OLD NEWS: Women lighting up? Holy smokes!

Headlines in the Jan. 18, 1920, Arkansas Gazette. (Arkansas Democrat-Gazette)
Headlines in the Jan. 18, 1920, Arkansas Gazette. (Arkansas Democrat-Gazette)

Why did sucking on a noxious paper tube of tobacco become a defiant totem of freedom for Great Grandma's generation of American women?

Read this:

It May Be All Right But It's Not Done Here

Little Rock, which accepts readily the new with the eagerness of the Southwest, still retains much of the conservatism of the Old South when it comes to accepted ideals. For instance, it may seriously shock many a resident to know that a woman smoked a cigaret in a Little Rock restaurant yesterday.

She did not! Ye gods.

This is a 3-inch article in the Jan. 23, 1920, Arkansas Gazette, Page 4. It goes on:

The woman, who was with her brother, smoked the cigaret quite as casually as she would have eaten a dish of ice cream.

Worser and worser. Can you even imagine? But bless her heart :

She had no idea that she was smashing one of the city's ideals concerning its womankind. She very probably would have been shocked at anybody being shocked.

Not that the locals were rubes unaware. They traveled about. They knew that women might smoke in East or West Big Gomorrah:

Little Rock people, who have been in the East recently, know that many women of refinement smoke cigarets in public places there and think nothing of it. In the East no judgment is placed upon a woman because she smokes a cigaret in public. Little Rock, however, will be slow to accept cigaret smoking by women.
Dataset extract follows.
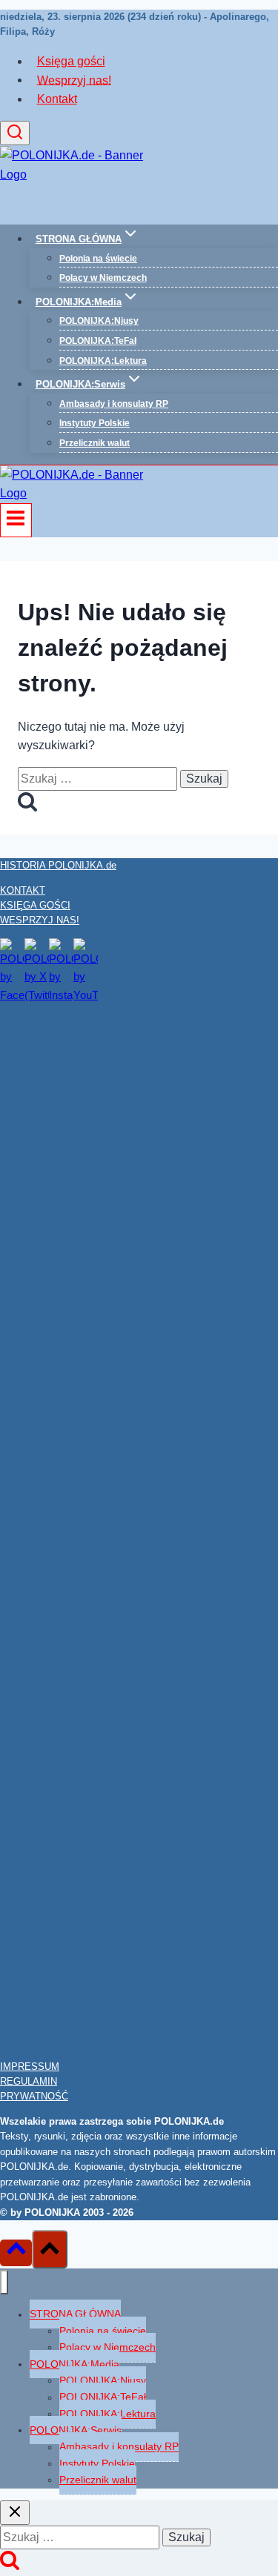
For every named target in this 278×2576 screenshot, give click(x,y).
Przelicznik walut (94, 443)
This snip was not an editorial on the editorial page. It appeared near the daily Social and Personal column, a feature for women written by Nell Cotnam, daughter of prominent suffragist Mrs. T.T. Cotnam (née Florence Brown). It wraps up:

And so, perhaps, it might be just as well if fair visitors from the East, while in Little Rock, would do as Little Rock women do and don't do what they don't do, which bars the smoking of cigarets.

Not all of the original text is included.